# Document text
Monastery information
- Other names: Thayettaw Kyaungtaik
- Denomination: Buddhism (Theravada)
- Established: Konbaung dynasty (founded by Dagon mayor U Shangalay and royal messenger Maung Tu)

People
- Founders: U Shangalay and Maung Tu

Site
- Location: 9th Ward, Lanmadaw Township, Yangon, Myanmar
- Country: Myanmar

= Thayettaw Monastery =

Buddhist monastic complex in Yangon, Myanmar

Thayettaw (သရက်တောကျောင်းတိုက်, also spelt Thayettaw Kyaungtaik) is a complex of over 60 Buddhist monasteries (kyaung) in Yangon, Myanmar (formerly Rangoon, Burma), located in Lanmadaw Township's 9th ward, immediately north of Yangon Chinatown. The monastery occupies a sprawling plot that is bounded by Bogyoke Aung San Road to the north, Anawrahta Road to the south, Phongyi Street to the west, and Myoma School Street to the west.

The complex faces Yangon General Hospital and University of Medicine 1, Yangon, the former of which is the largest public hospital in the country. Owing to its proximity to these medical facilities, Thayettaw monasteries also provide de facto social safety net services (housing, meals, etc.) for impoverished patients seeking treatment in the city. The patients generally come from other parts of Lower Myanmar, namely Ayeyarwady Region, Bago Region, Mon State, and Kayin State.

== History ==
The Thayettaw monastic complex was established on a mango grove on the outskirts of pre-colonial Rangoon, hence the name thayet taw (lit. 'mango grove'). Stone inscriptions indicate that the complex was founded during the Konbaung dynasty by Dagon mayor U Shangalay and royal messenger and port-officer Maung Tu, who built and donated a monastery to Sayadaw U Mani of Inwa, during the reign of King Tharrawaddy Min. On 11 March 1854, Queen Victoria issued a royal decree that conferred the complex religious freehold title.

As colonial authorities demolished the pre-colonial town of Dagon in favor of a city grid, authorities evicted many monasteries scattered throughout the town, especially around Sule Pagoda; consequently, under the orders of Arthur Phayre, Thayettaw became the site of all the town's displaced Buddhist monasteries. By 1900, Thayettaw housed more than 50 monasteries and zayat (rest houses).

# Exercise data
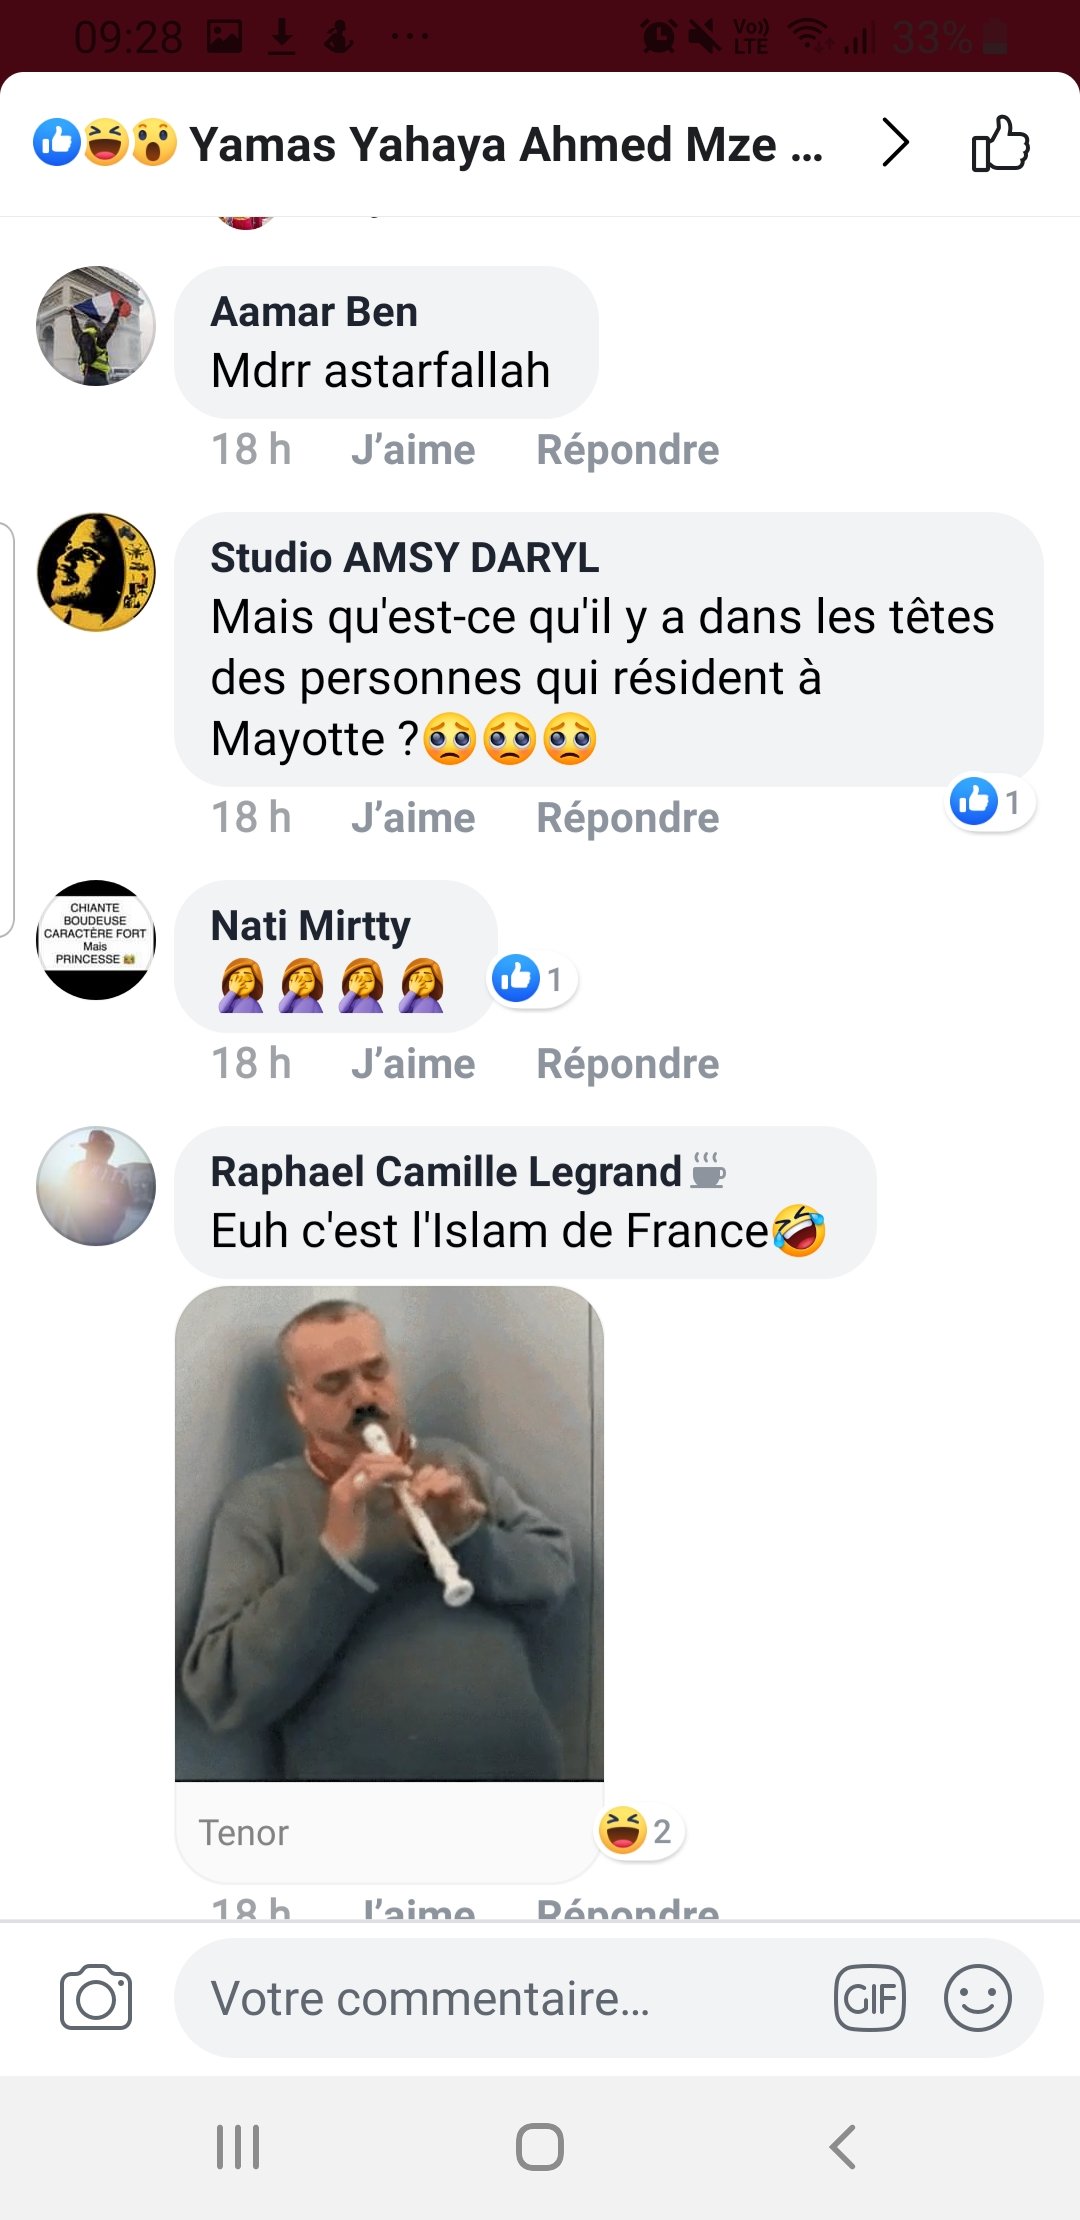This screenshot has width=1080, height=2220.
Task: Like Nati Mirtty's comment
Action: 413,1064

==

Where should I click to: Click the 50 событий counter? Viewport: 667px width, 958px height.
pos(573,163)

* * *

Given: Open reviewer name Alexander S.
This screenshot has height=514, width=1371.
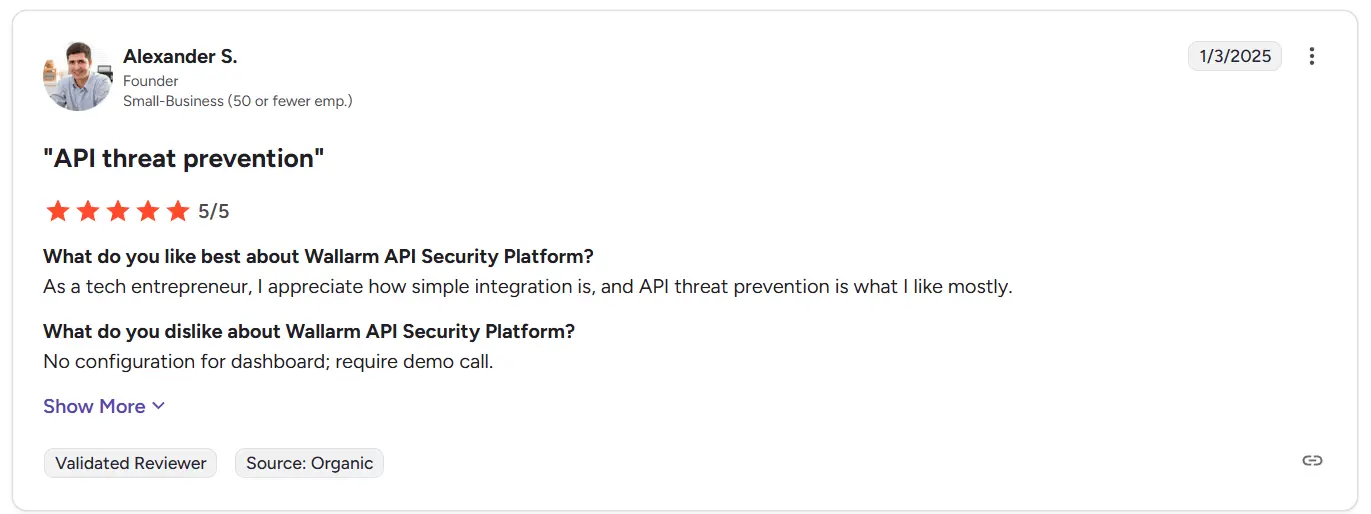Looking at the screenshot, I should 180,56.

# Task 1
List the parts of Lower Myanmar that the text on Thayettaw Monastery names as the places impoverished patients generally come from.
# Task 2
Reproduce the text on Thayettaw Monastery exactly, everything from "Buddhist monastic complex" down to "to the west.".

# Solution 1
Ayeyarwady Region
Bago Region
Mon State
Kayin State

# Solution 2
Buddhist monastic complex in Yangon, Myanmar

Thayettaw (သရက်တောကျောင်းတိုက်, also spelt Thayettaw Kyaungtaik) is a complex of over 60 Buddhist monasteries (kyaung) in Yangon, Myanmar (formerly Rangoon, Burma), located in Lanmadaw Township's 9th ward, immediately north of Yangon Chinatown. The monastery occupies a sprawling plot that is bounded by Bogyoke Aung San Road to the north, Anawrahta Road to the south, Phongyi Street to the west, and Myoma School Street to the west.